Он вытер жирный рот салфеткой, заложенной за его воротник.
– Они как дети! Им нужна жесткая рука!
Фарадей спросил Попиэля, знакомо ли ему слово «ошитива». Он его не знал. Он не говорил ни на одном из индейских диалектов. Когда Фарадей предположил, что это может быть названием какого-то племени, Попиэль показал ему список племен, находящихся под его юрисдикцией: чемеуэви, кауилла, серрано, луисено, камиа… Этот список казался бесконечным, но слова «ошитива» в нем не было.
Запив бутерброд холодным молоком, представитель продолжил объяснять, что его территория – тысячи квадратных миль, многочисленные деревни объединены в несколько резерваций. У каждого племени свой язык, культура и потребности. Как же он может знать их все? На стенах его конторы висели фотографии индейцев. Фарадей внимательно рассмотрел одну, на которой был запечатлен, как написано на ярлычке ниже, «портрет вождя Кабасона, последнего воина из племени кауилла». На вожде был костюм, рубашка и галстук, а на коленях он держал шляпу-котелок. Попиэль пренебрежительно фыркнул и сказал:
– Надев одежду белого человека, они не стали белыми людьми.
Фарадей посмотрел на него:
– Разве это ваша цель – превращать их в белых людей?
Попиэль стер остатки горчицы в уголках рта:
– Знаете, как люди говорят: «Нужно убить индейца, чтобы спасти человека».
Комментарии Попиэля расстроили Фарадея. Здесь, казалось, не предпринималось никаких усилий, чтобы сохранить индейский образ жизни. Даже «последний воин из племени кауилла» носил костюм белого человека.
– Такова наша неблагодарная работа, – сказал Попиэль, – помогать этим людям адаптироваться в американском обществе. Многие из них сопротивляются. Мы постоянно разговариваем с ними, пытаясь их убедить, что, если они хотят выжить, им нужно отказаться от прежнего образа жизни. Я дни считаю, когда закончится четырехлетний срок моего пребывания здесь. От нас даже требуют, чтобы мы часть времени жили в резервации. Вы можете себе это представить? – Он отвернулся от Фарадея и взял кусок персикового пирога, который теперь завладел всем его вниманием. Продолжая сидеть спиной к посетителю, Попиэль сказал: – Удачи вам в ваших поисках!
Однако Фарадея было не так легко сбить с толку. Но нужно с чего-то начинать. Как найти местных жителей в бескрайней пустыне?
– Пожалуйста…
Попиэль развернулся и, сощурив глаза, посмотрел на него. Видя, что Фарадей не собирается уходить, он вздохнул:
– Что конкретно вас интересует?
После неприятного разрыва с Джоном Уилером Фарадей поклялся никогда не доверяться ни одной живой душе, поэтому он ответил:
– Я пишу книгу. У индейцев столько всего интересного. Особенно произведения искусства. Символизм. Таинственные фигуры и образы.
Он решил не показывать этому ослу два наброска и его рисунки оллы.

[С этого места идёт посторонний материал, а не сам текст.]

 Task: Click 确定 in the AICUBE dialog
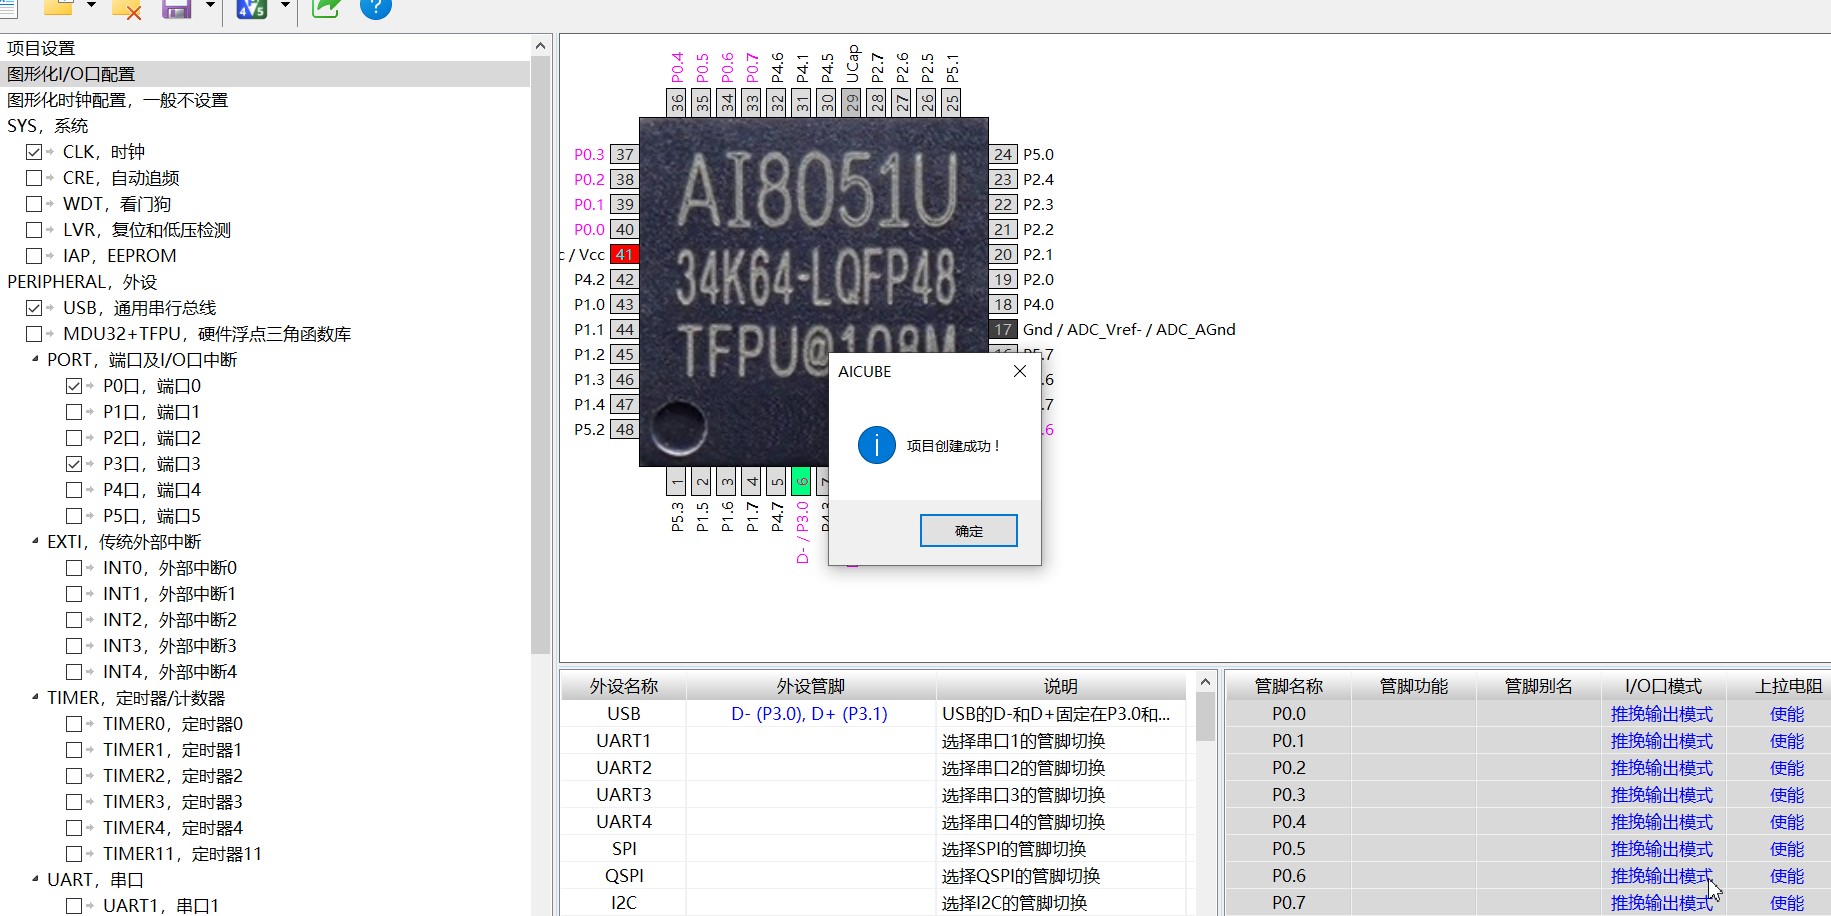click(x=968, y=530)
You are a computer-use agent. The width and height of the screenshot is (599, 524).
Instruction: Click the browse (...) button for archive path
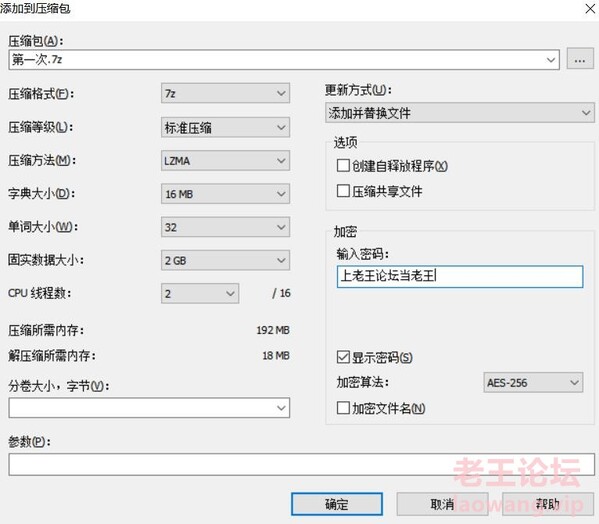pyautogui.click(x=580, y=59)
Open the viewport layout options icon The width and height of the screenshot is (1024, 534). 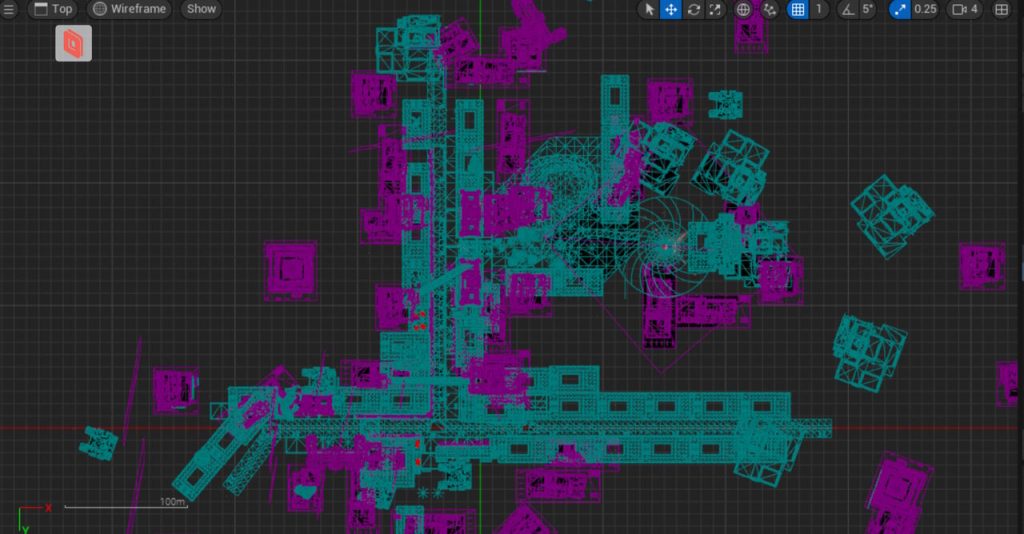click(1002, 9)
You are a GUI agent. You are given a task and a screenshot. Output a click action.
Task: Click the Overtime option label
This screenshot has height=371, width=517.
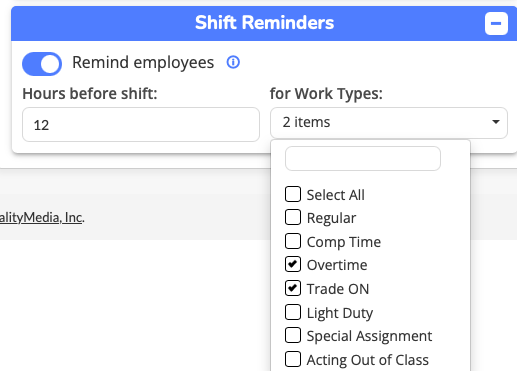pyautogui.click(x=337, y=265)
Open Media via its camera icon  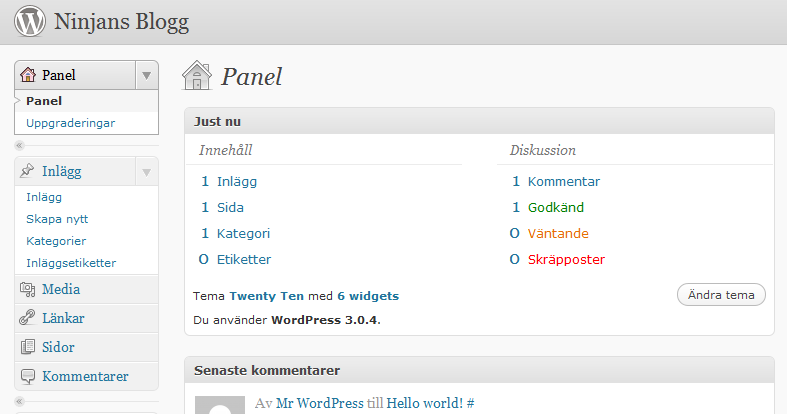(x=28, y=289)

Попиэль на минутку задумался, а потом щелкнул пальцами и сказал:
– Я вспоминаю, была здесь одна команда антропологов из Нью-Йорка, которая хотела отправиться в пустыню с целью исследования шаманской наскальной живописи. – Он вытянул выдвижной ящик с папками и, покопавшись в делах, объявил: – Вот оно! – подавая Фарадею письмо. – Некий доктор Делафилд просит разрешения исследовать окрестности вокруг Барстоу в Мохаве. Им не требовалось разрешения, потому что они не собирались вступать на индейские земли. Насколько я в этом разбираюсь, они были туристами. Прошу прощения, но больше я вам ничем не могу помочь, – добавил он и вернулся к своему персиковому пирогу, давая понять, что на этом их дела можно считать законченными.
Фарадей быстро вернулся в свое поместье «Каса-Эсмеральда», где Беттина увлеченно занималась его реставрацией, пытаясь заставить фонтаны снова струиться, контролируя установку новой мебели, ковров и драпировки в просторных комнатах дома и раздавая указания рабочим, которые приводили в порядок газоны и фруктовые сады. Фарадей обнял и поцеловал свою малышку, ее длинные каштановые волосы, завитые в локоны, весело развевались на солнышке. Попрощавшись, Фарадей пообещал своим родным, что скоро вернется.
41
Он сел на поезд и поехал мимо небольших городов и через горы в пыльный горнодобывающий городок Барстоу. Он находился в ста тридцати милях на восток от Лос-Анджелеса. В полдень Фарадей остановился в привокзальном ресторане «Харвей-Хаус», где ему упаковали корзину с едой, затем он взял лошадь напрокат в местной платной конюшне. Владелец конюшни ему очень помог, показав на карте места, где он мог найти индейскую наскальную живопись.
Результаты экспедиции антропологов сначала его напугали: пиктографии были обнаружены по всей территории. Но, несмотря на размеры региона, население было малочисленным, и, как во всех маленьких городах, слухи там распространялись очень быстро. Фарадей вышел на след ученых из Нью-Йорка и направился в каньон Баттерфляй у подножия горы Смит-Пик.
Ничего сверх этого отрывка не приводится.